From Centene paying $215 million to California to settle allegations it overcharged the state's Medicaid program, to two Louisiana health systems accused of sharing patient data without consent, here are 10 healthcare industry lawsuits and settlements Becker's has reported since Feb. 7:
1. Oncologist Anne Grand'Maison, MD, filed a lawsuit against Buffalo, N.Y.-based Roswell Park Comprehensive Cancer Center, alleging whistleblower retaliation and gender discrimination.
2. Robert Spadoni, former vice president and COO of Rush Oak Park (Ill.) Hospital, was indicted for allegedly defrauding the hospital out of $622,000. He is charged with three counts of mail fraud and three counts of money laundering.
3. Blue Cross and Blue Shield of North Carolina is challenging the state's decision to hand its State Health Plan contract to Aetna.
4. A federal judge granted Cigna a temporary restraining order in its lawsuit alleging former executive Amy Bricker's departure for rival CVS Health violated a noncompete agreement.
5. Washington, D.C.-based St.

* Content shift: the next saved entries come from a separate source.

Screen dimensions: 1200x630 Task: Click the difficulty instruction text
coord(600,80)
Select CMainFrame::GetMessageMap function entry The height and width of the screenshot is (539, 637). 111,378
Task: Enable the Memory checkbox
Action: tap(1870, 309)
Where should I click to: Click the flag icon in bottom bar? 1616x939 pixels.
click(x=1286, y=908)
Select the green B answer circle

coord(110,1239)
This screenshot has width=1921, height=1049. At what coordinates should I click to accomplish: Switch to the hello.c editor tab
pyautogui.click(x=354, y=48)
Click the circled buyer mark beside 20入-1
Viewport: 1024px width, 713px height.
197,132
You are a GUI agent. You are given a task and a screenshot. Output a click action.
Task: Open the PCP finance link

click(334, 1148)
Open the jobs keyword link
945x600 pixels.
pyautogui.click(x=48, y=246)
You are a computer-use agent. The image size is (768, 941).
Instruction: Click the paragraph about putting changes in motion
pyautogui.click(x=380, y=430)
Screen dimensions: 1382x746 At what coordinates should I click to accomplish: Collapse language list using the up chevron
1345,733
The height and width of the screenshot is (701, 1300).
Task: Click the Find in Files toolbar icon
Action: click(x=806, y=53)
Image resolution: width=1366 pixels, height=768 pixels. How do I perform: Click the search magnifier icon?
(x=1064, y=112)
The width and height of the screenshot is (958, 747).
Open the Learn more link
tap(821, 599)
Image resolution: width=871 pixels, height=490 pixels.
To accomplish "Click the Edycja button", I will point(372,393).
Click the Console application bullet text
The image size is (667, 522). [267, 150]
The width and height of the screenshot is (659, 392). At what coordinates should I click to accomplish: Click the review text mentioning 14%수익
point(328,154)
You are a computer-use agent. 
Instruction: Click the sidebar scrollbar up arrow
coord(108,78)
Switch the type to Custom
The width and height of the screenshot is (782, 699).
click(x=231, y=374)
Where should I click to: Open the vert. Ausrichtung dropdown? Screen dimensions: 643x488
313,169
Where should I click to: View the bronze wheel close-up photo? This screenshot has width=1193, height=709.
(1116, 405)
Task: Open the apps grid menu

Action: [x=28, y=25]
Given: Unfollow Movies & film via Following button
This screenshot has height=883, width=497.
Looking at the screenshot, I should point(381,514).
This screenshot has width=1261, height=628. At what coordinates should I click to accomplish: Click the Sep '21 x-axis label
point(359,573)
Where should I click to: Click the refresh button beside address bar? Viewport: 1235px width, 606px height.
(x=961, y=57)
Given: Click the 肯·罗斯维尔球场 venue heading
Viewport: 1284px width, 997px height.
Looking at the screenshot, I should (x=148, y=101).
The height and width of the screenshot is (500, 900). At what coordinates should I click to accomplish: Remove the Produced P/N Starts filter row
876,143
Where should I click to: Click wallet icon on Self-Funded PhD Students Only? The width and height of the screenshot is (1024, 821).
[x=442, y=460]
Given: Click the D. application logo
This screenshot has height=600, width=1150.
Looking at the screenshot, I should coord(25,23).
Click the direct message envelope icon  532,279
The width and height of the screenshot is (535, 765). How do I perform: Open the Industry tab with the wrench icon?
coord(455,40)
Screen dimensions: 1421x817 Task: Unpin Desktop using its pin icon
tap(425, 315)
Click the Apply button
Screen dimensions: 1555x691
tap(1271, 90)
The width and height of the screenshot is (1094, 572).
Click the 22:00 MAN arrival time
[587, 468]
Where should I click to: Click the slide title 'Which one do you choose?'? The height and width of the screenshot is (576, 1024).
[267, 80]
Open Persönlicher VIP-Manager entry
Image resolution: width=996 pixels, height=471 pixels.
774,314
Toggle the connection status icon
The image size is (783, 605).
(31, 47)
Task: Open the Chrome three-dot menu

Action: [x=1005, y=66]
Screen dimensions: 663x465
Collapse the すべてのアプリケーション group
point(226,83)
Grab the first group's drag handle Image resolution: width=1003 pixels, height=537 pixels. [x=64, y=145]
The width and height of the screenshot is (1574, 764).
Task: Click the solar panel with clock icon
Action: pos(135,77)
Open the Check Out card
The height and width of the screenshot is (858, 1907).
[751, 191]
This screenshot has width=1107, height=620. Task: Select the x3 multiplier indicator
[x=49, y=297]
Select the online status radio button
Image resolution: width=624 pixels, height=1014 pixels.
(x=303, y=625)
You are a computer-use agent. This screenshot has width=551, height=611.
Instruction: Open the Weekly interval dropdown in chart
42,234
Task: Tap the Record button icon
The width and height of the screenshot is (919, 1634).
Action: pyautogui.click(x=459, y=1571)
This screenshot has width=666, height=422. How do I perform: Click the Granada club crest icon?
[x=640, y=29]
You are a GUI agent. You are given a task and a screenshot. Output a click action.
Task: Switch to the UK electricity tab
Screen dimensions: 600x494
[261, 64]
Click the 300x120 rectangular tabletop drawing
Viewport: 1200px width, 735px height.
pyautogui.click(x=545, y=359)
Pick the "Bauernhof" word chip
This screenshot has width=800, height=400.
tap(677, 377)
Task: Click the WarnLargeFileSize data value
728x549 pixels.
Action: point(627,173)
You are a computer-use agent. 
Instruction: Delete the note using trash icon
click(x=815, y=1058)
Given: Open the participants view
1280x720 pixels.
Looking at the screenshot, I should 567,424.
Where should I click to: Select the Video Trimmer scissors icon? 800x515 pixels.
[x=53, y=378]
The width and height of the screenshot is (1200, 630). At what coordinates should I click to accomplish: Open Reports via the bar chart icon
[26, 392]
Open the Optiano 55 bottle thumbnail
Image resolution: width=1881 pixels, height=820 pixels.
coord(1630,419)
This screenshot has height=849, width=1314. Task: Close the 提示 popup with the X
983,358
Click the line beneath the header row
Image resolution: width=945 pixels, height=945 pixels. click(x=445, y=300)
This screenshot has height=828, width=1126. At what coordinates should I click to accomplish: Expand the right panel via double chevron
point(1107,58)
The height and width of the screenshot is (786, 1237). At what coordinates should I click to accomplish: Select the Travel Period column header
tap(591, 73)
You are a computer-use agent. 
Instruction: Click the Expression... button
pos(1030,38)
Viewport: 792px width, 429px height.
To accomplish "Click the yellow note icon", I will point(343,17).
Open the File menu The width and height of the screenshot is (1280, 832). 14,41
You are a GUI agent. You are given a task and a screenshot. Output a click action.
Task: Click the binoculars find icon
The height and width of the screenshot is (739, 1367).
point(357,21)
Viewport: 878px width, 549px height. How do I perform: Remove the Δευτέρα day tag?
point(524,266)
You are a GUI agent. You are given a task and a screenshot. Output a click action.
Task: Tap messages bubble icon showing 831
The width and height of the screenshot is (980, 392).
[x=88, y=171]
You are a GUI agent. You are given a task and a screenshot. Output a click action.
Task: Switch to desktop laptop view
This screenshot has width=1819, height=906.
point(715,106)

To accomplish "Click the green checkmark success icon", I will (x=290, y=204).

Elizabeths Hospital settled a federal class-action lawsuit over the hospital's mishandling of its October 2019 water crisis and 2020 COVID-19 procedures.
6. New Orleans-based LCMC Health and Shreveport, La.-based Willis-Knighton Health System were sued for allegedly using a tracking code in their websites that shares sensitive patient data without patients' knowledge or consent.
7. Two people filed suit against Walmart and three pharmaceutical companies over the sale of eye drops that the CDC has linked to one death and five cases of blindness.
8. Martin Shkreli asked a federal judge to not hold him in contempt for failing to provide the Federal Trade Commission with information requested to determine whether he has violated a lifelong ban from working in the drug industry.
9. Centene will pay California $215 million, the largest payment the company has made to settle allegations it overcharged state Medicaid programs.
10. A federal judge in Texas has handed another win to the Texas Medical Association and medical providers nationwide against HHS over a challenge to the arbitration process between out-of-network providers and payers that was established under the No Surprises Act.